Prof. Dr. dr. Pustika Amalia, Sp.A (K), Dr. dr. Sally Aman Nasution, SpPD, K-KV, FINASIM, FACP, dr. Anna Mira Lubis, Sp.PD-KHOM dan juga Dr. Ludi Dhyani Rahmartani Sp.A(K) adalah nama-nama dokter yang memantau kondisi Fadel dalam mempersiapkan ajang marathon ini. Selain itu, Fadel juga berkolaborasi dengan dr. Diko Anugrah Ramadhan, Sp.A sebagai partner larinya di ajang Singapore Marathon 2024.
"Sebuah bukti nyata bahwa dokter dan penyintas (talasemia) bisa mengikuti event lari bersama," ujar Fadel. Fadel jadi vampir yang rajin olahraga Sebagai penyintas talasemia mayor, Fadel punya julukan sebagai "vampir". Pasalnya, pria ini harus rutin melakukan transfusi darah untuk menopang kehidupannya.

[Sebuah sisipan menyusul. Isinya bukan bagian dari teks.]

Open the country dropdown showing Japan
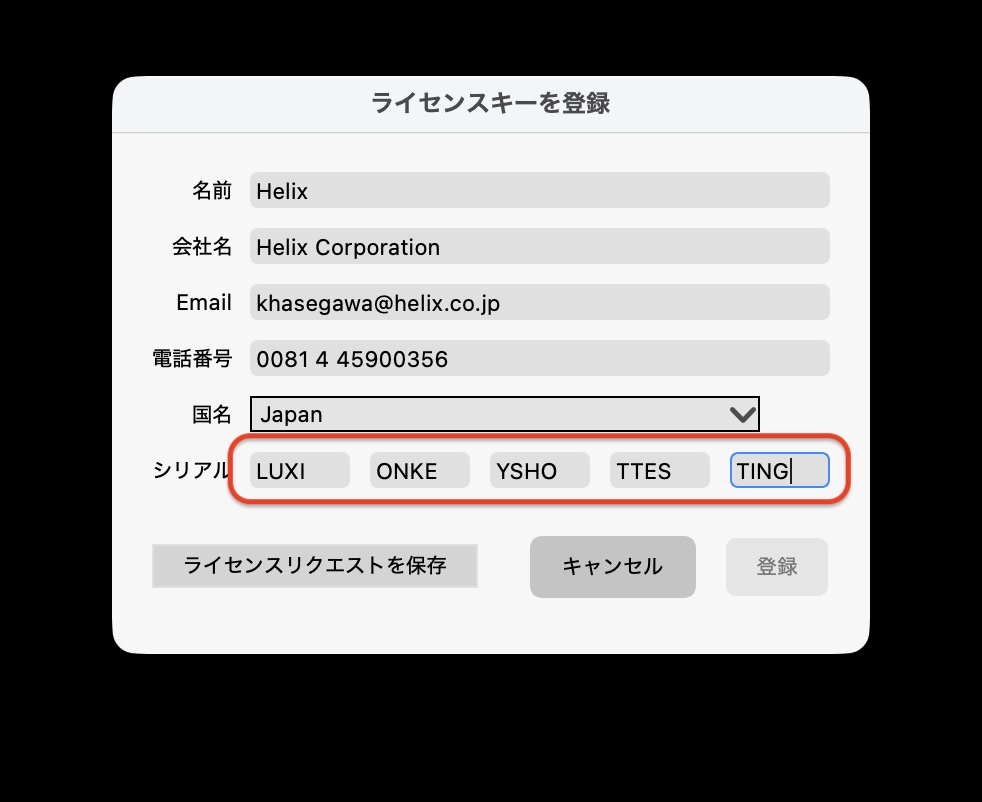 point(505,414)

"Perjuangan melawan penyakit ini harus terus dilanjutkan, tanpa menyerah pada keterbatasan dan support system dari keluarga dan sahabat-sahabat di sekeliling yang membuat selalu semangat dan survive," kata Fadel.

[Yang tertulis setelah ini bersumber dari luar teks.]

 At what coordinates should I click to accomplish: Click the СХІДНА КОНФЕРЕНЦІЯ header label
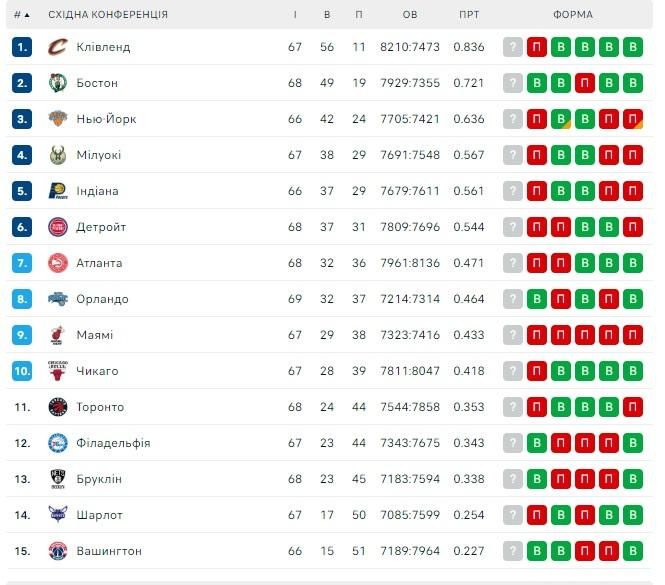coord(108,15)
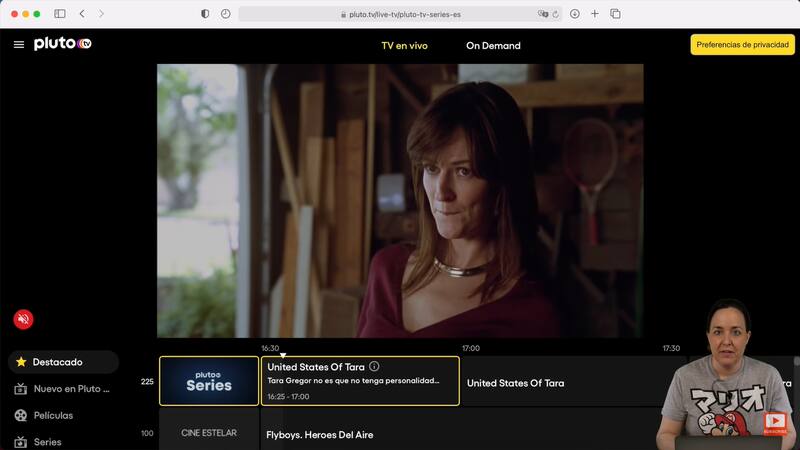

Pernyataan tersebut menunjukkan bagaimana pria ini bisa bertahan melakukan marathon meski tetap harus melakukan transfusi darah rutin.
"Rasa sakitnya sudah terlalu jauh, sudah dianggap sebagai sahabat lama dan sudah berdamai dengan semua apapun rasa sakit itu," tegasnya.
Pria ini bahkan punya motto "enjoy every moment" untuk memaknai hidupnya. Lebih dari itu, Fadel melihat talasemia sebagai sebuah pengingat untuk menghargai kesehatan dan mengambil langkah proaktif dalam menjaga gaya hidup yang sehat.
Misi edukasi dan solidaritas talasemia Bagi Fadel, perjuangan melawan talassemia bukan hanya soal pengobatan medis, tetapi juga soal edukasi, solidaritas, dan menciptakan lingkungan yang mendukung bagi semua orang yang terlibat dalam perjalanan ini.
Melalui pandangannya ini, Fadel berusaha mengubah stigma menjadi empati, dan tantangan menjadi kesempatan untuk berkontribusi pada perubahan sosial. "Talasemia adalah penyakit genetik yang diturunkan dari orang tua bukan penyakit menular," kata Fadel.
"Talasemia menyebabkan gangguan pada produksi hemoglobin dalam darah, sehingga penyintasnya mengalami anemia kronis dan memerlukan perawatan transfusi darah seumur hidup dan konsumsi obat kelasi besi setiap harinya," imbuhnya.
Fadel menekankan pentingnya edukasi dan deteksi dini Talasemia. "Indonesia sudah darurat talasemia," katanya.
"Data Kemenkes menunjukkan talasemia merupakan salah satu penyakit dengan beban pembiayaan tertinggi di Indonesia," tambah Fadel.
Dia menuturkan, biaya perawatan satu pasien talasemia mayor bisa mencapai 400-600 juta Rupiah per tahun.
"Selain itu, menurut data juga di setiap tahun diperkirakan 2.500 bayi lahir dengan kondisi talasemia mayor," kata Fadel.
Fadel mempunyai goal utama yaitu program nasional promotif dan preventif untuk skrining darah talasemia bisa segera direalisasi di Indonesia serta Undang-Undang Nomor 8 Tahun 2016 tantang disabilitas bisa sesegera mungkin direvisi sebagai bentuk dan hak para penyintas Talassemia bisa mendapatkan ruang untuk mendapatkan pendidikan dan pekerjaan tanpa adanya stigma negatif dan diskriminasi.
Melalui komunitas Thalassemia Movement, Fadel menggerakkan kampanye #StopThalassemia, yang memiliki tiga pilar utama: edukasi, aksi, dan solidaritas. Fadel sering menggunakan platformnya, baik di media sosial maupun di berbagai acara olahraga, untuk memperkenalkan gerakan ini.
Dalam setiap perlombaan yang diikuti, dia membawa pesan #StopThalassemia di kaosnya, melibatkan komunitas lari, dan mendorong mereka untuk ikut menyebarkan informasi.
"Setiap langkah kecil, baik itu langkah lari, edukasi adalah bagian dari perjalanan panjang menuju dunia yang lebih sehat dan bebas dari talasemia," kata Fadel. "Dengan bersama-sama, kita bisa menghentikan talasemia di Indonesia menuju zero born Thalassemia sesegera mungkin," pungkasnya.